After a relaxing evening and an early night, we wake up at 5:00 am to get ready for one of the highlights of the trip: a visit to the Tatio Geysers.  At 5:30 we walk into the lobby and we meet with our guide, and the rest of the group who, I am glad to say, show the same sleepiness and drowsiness as we do.  Coffee, tea and coca tea await us at the dinning room; there’s cake as well!  Each of us grab a bite and some liquid (I took some coca tea and a piece of cake) to wake up a little more, then we set off on our adventure ride of 90 kilometers to the Geysers.  The Tatio Geysers are 4,400 mt above sea level, so at times the road heads steeply upwards as it climbs out of the Salar.  Some of us start feeling a bit breathless at 3,400... But we’re still 1,000 mt short of reaching the altitude and some 55 km away from the first Geysers!  Our guides, however, are extremely safety conscious, and keep an eye on all of us to be sure no one has any difficulties, both with the altitude and later at the Geysers themselves. The Tatio Geysers offer scenery that seems taken from a science fiction movie – they comprise a large area with many geysers, boiling pools, and steaming vents, all eerily coming into view in the early morning light.  At the Geysers, a simple buffet breakfast is laid out for us, with hot drinks to ward off the chill.  The return trip was wonderful, with the Altiplano and Andes mountains all around, and short stop at a unique high altitude river, with many birds and vicuña to be seen.

One can take many different excursions in coordination with Tierra Atacama Hotel and Spa, so varied that one has the feeling that the schedule wears you out before you wear out the schedule, and you will certainly want to come back for more!

A lake where you can wade and not sink; they have yet to have the first immersion victim in Lago Sejas, just 17 km away from the hotel.  Turquoise color waters and surrounded by salt crystals.  Not to be missed!  

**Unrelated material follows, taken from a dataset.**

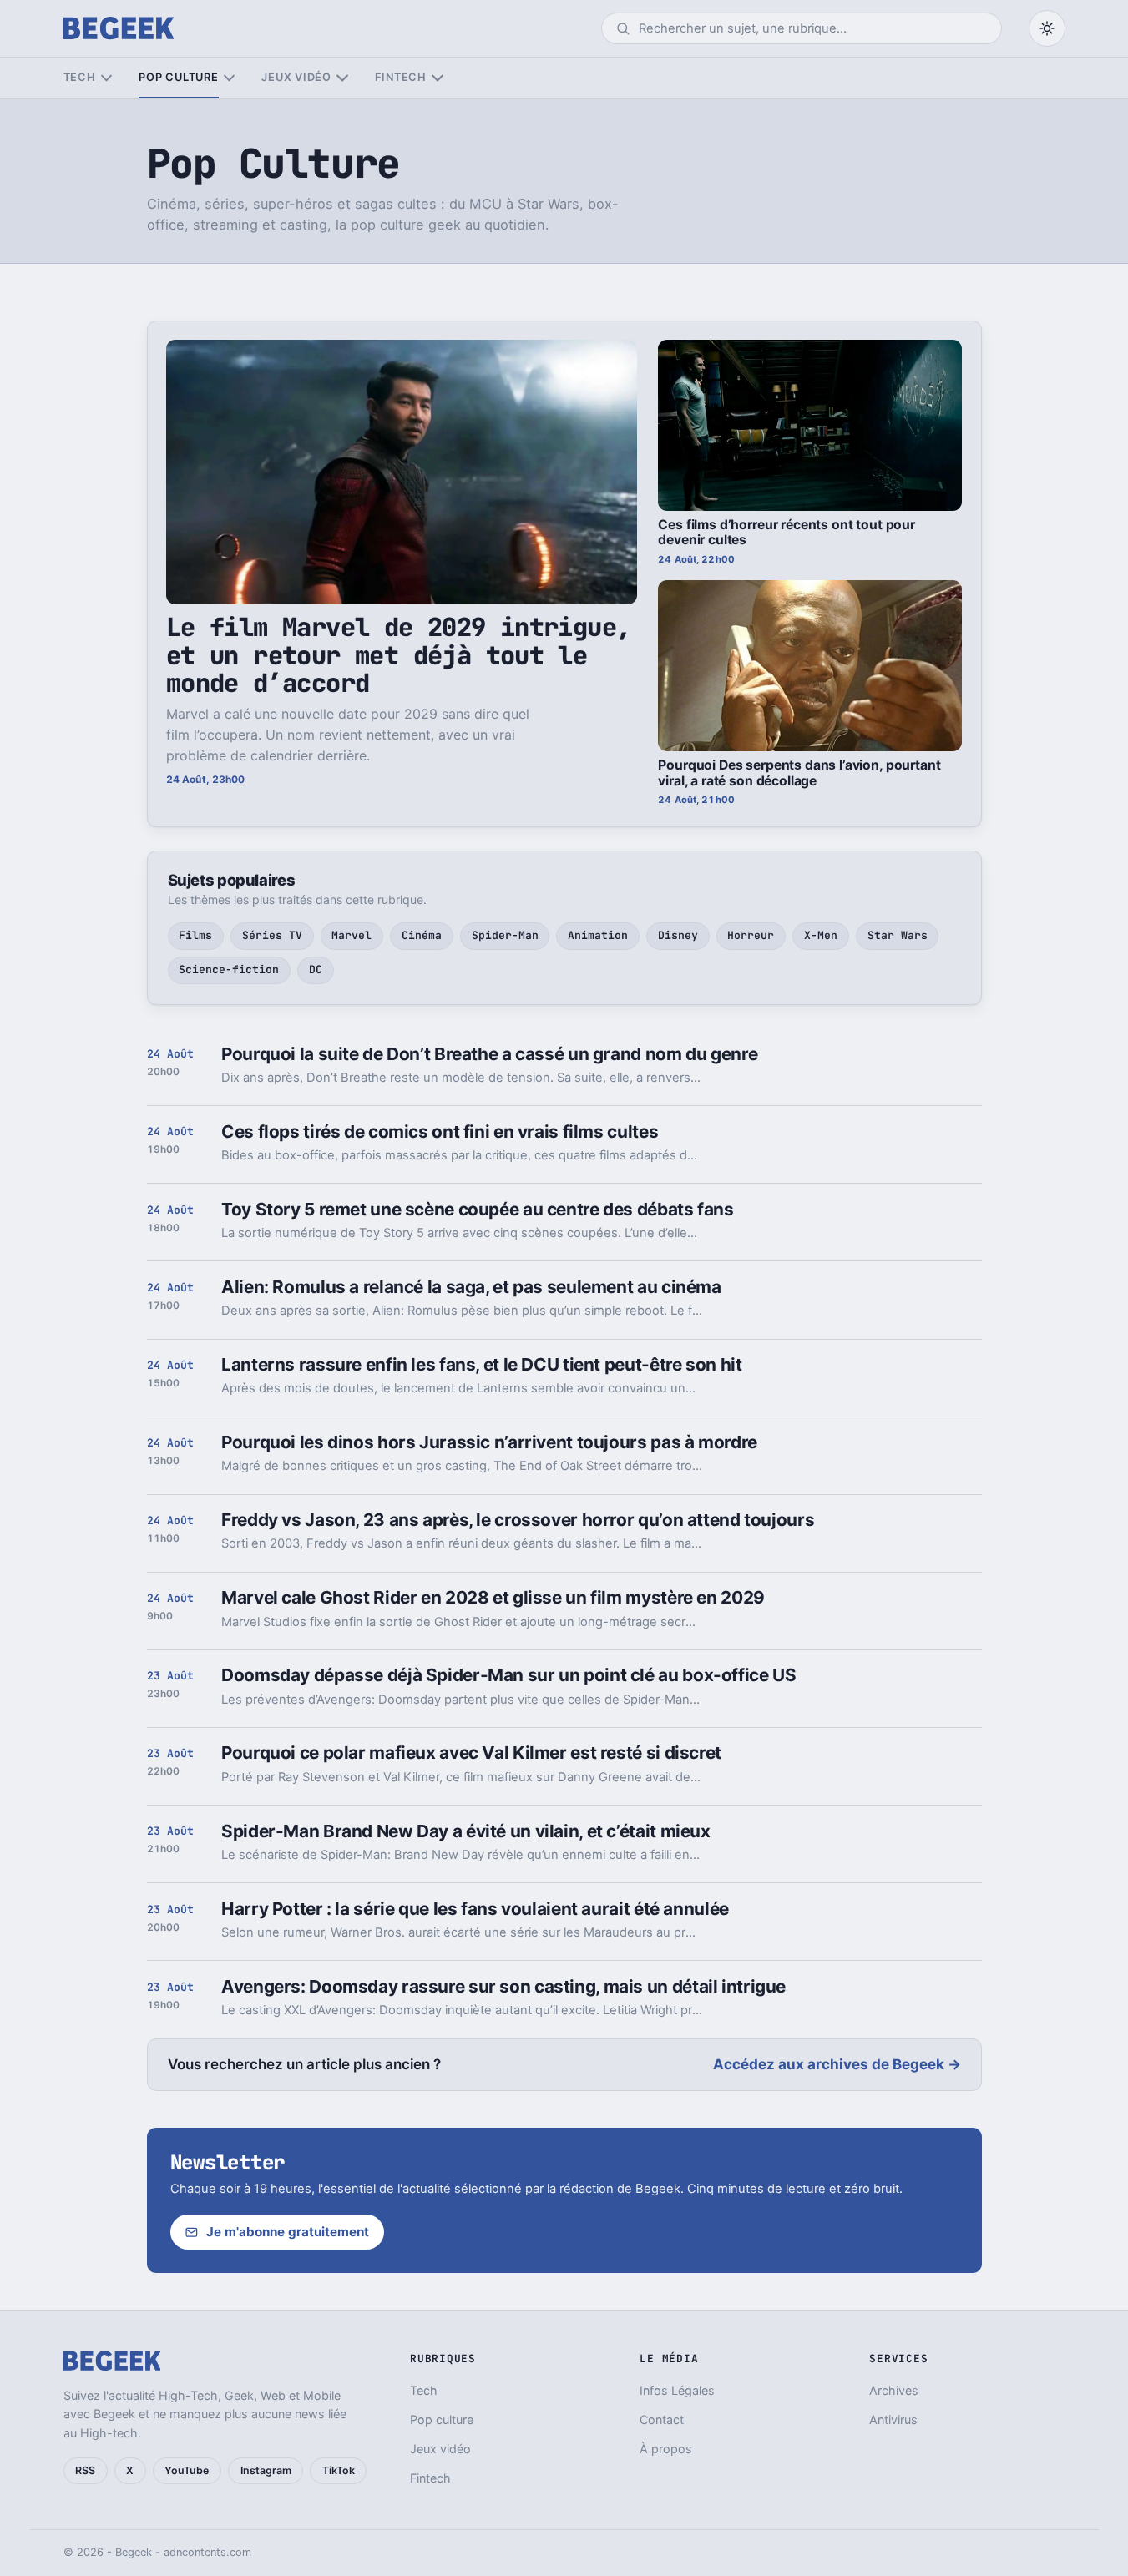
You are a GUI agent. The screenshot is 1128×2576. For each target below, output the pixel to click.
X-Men (820, 935)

Miscanti and Miñiques are two Altiplanic lakes situated at more than 4,000 mt of elevation, certainly worth a visit.   In that area we also find the Laguna Verde (Green Lagoon) at 4,325 mt. of elevation of a deep emerald green.

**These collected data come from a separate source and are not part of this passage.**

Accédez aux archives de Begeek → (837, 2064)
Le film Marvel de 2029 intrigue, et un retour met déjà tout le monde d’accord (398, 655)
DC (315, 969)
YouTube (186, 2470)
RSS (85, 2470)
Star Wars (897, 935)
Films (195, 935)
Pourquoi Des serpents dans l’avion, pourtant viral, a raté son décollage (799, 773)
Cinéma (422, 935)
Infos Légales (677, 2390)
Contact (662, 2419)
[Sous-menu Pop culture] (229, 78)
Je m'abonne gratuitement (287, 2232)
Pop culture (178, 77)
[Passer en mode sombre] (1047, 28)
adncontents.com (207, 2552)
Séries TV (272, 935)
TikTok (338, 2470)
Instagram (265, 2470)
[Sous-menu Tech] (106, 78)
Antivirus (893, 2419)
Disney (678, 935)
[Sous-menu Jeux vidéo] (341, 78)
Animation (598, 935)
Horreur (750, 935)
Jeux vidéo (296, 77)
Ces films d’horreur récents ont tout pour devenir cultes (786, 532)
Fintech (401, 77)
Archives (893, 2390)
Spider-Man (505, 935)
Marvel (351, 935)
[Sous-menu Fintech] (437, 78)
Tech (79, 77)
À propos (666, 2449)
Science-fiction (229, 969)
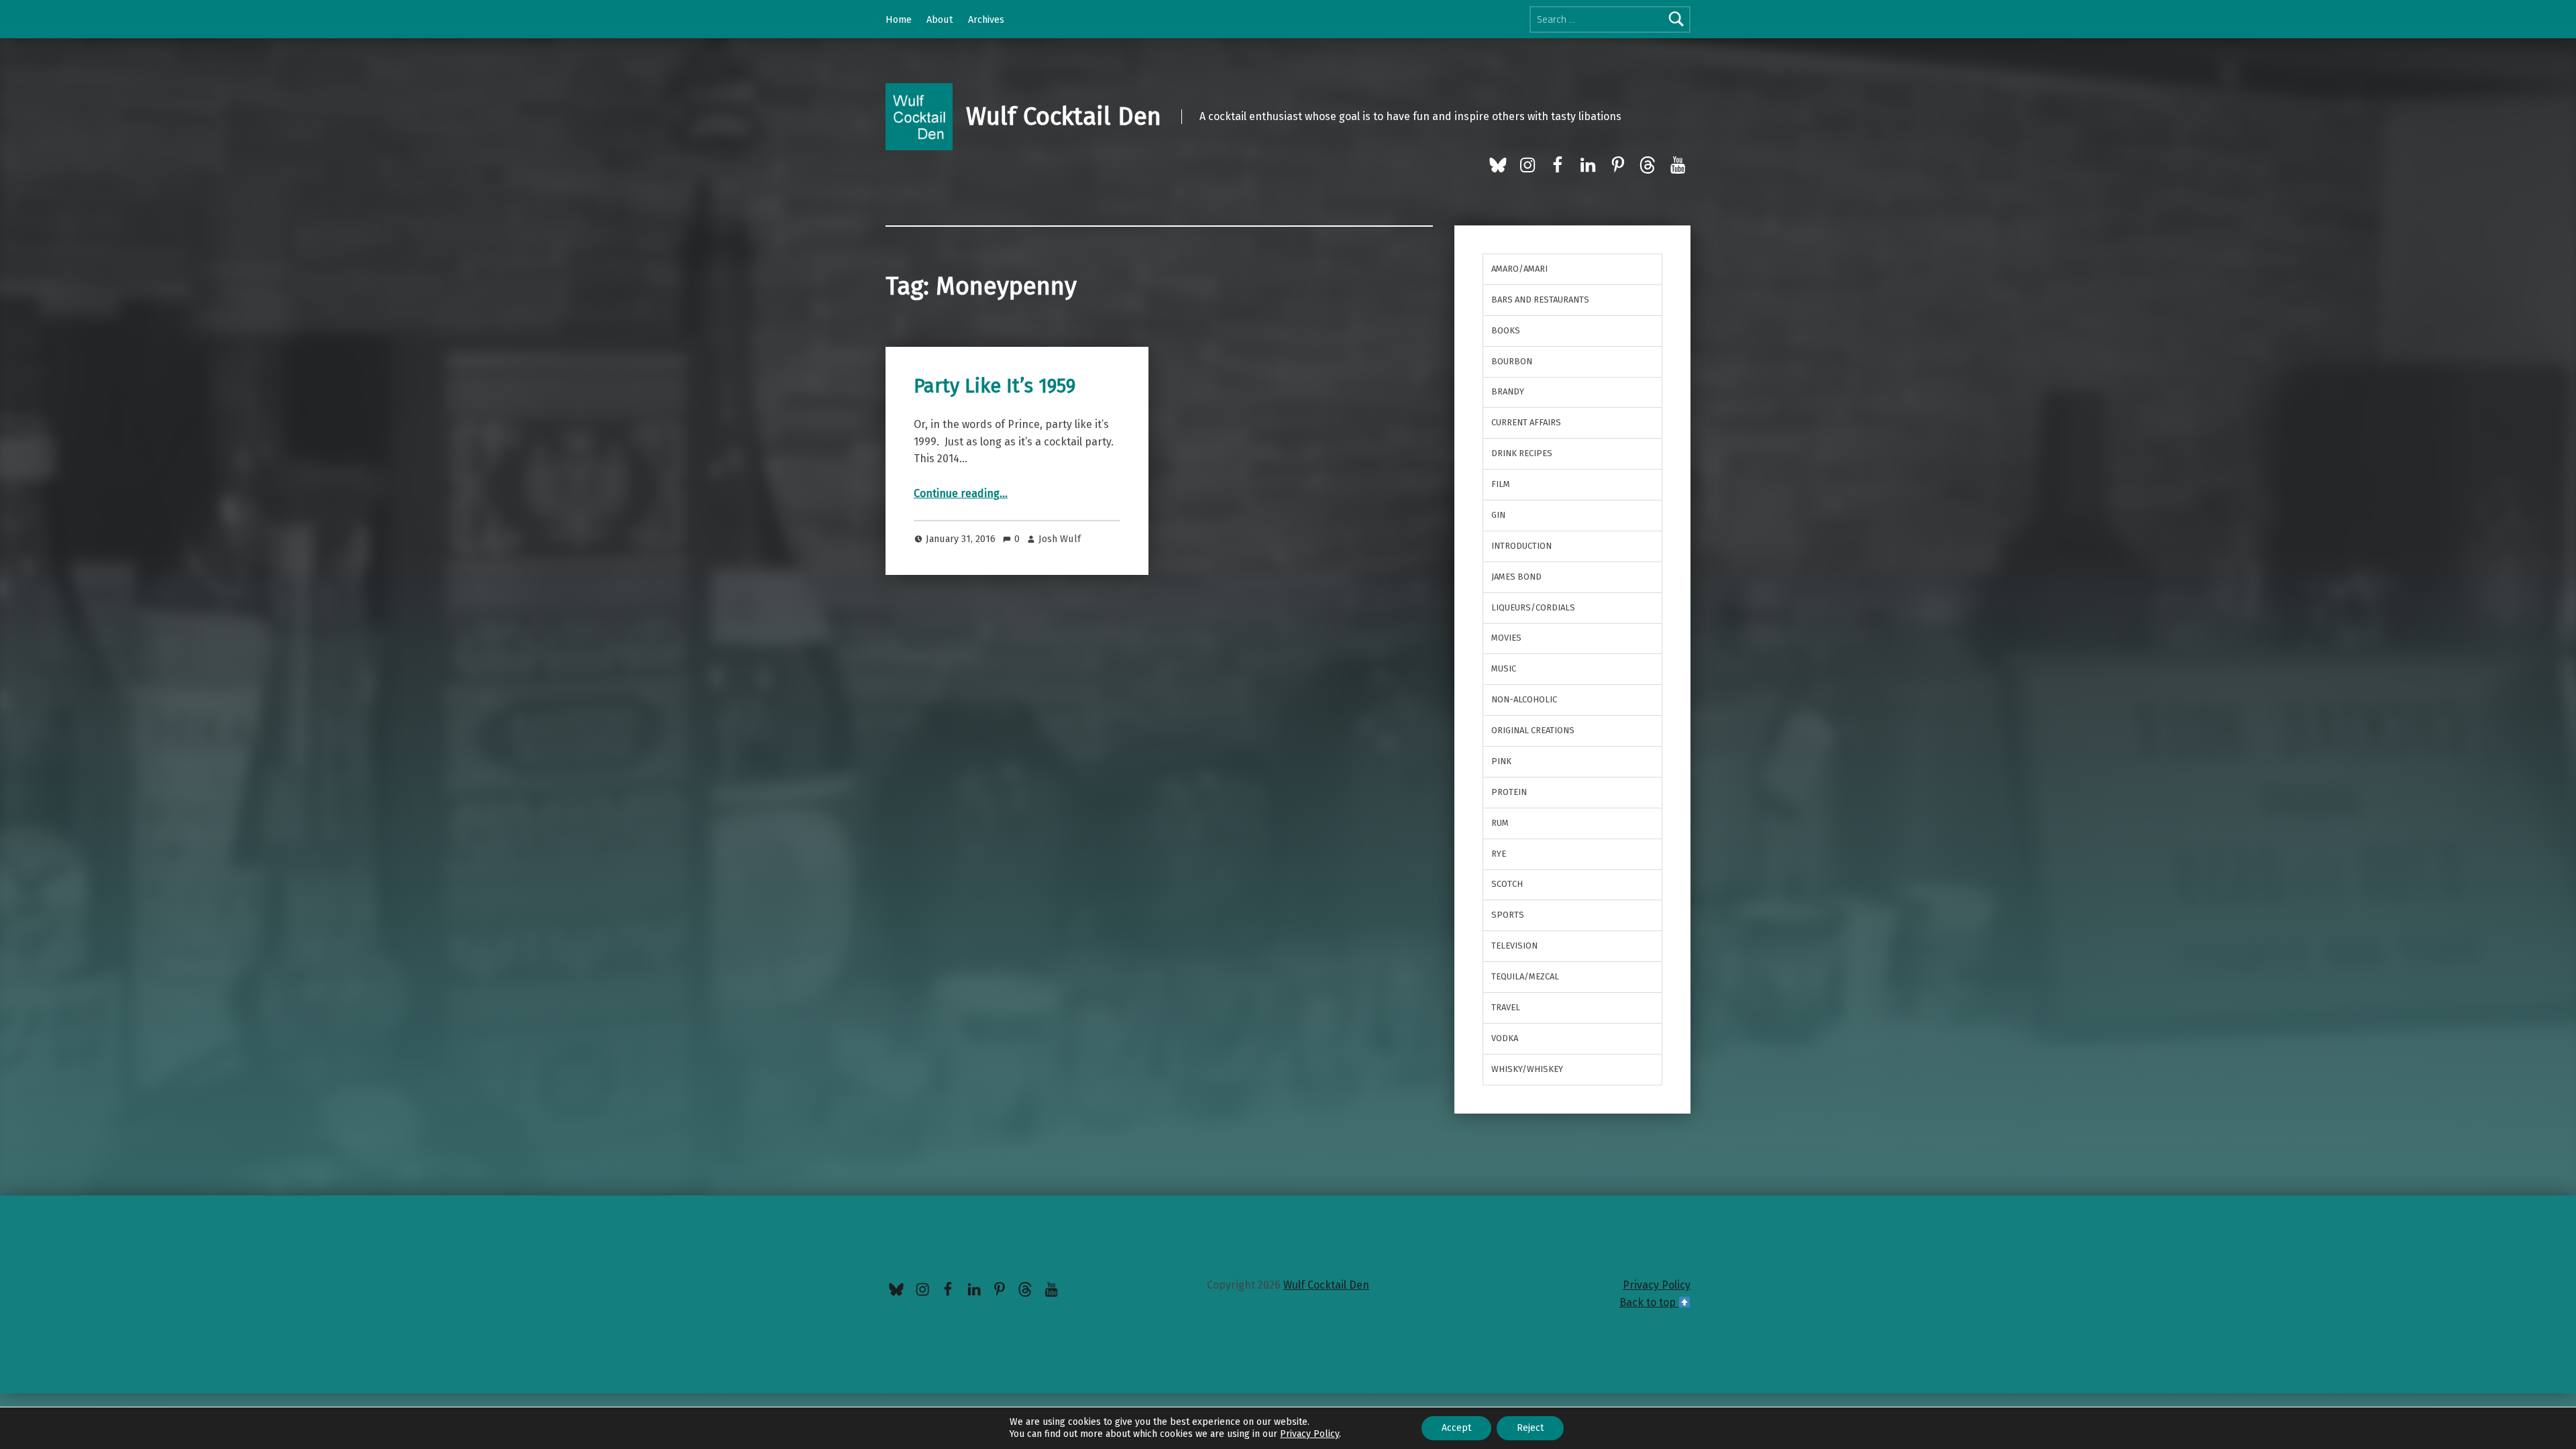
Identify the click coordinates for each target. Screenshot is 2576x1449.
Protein (1509, 792)
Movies (1506, 638)
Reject (1530, 1428)
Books (1505, 330)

A horseback ride to discover the desert scenery can take between 2 and 5 hours.

Bicycling to Sejas Lagoon, or through the Devils Canyon, or to the Ayllus (different Atacameñan communities) are attractive options.  San Pedro itself also beckons, with tiny, unique shops, a square with some of the oldest buildings in Chile, and a famous church.  In the distance, protecting the town from above, one can see (and visit) Pukará de Quitor (Fort Quitor), an ancient fortification built by the Atacameños 900 years ago.

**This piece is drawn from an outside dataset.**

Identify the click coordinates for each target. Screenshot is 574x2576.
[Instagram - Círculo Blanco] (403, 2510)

When the many excursions offered by Tierra Atacama Hotel and Spa, only a few of which I have mentioned here, make you feel the need for a little pampering, you can also experience the Spa at the Hotel, its swimming pools, or massages, at your leisure!  Floating under the wide desert sky, or soaking in a hot tub beckon at any time.

One of the most pleasant and enjoyable aspects of visiting Tierra Atacama Hotel and Spa was certainly the guides provided by the Hotel.  They were uniformly knowledgeable and articulate (in multiple languages!), well able to provide insight to San Pedro for visitors.  Their love of San Pedro, and their pride and care for its unique and fragile environment leaves one with a lasting appreciation of everything seen and experienced on this unforgettable trip.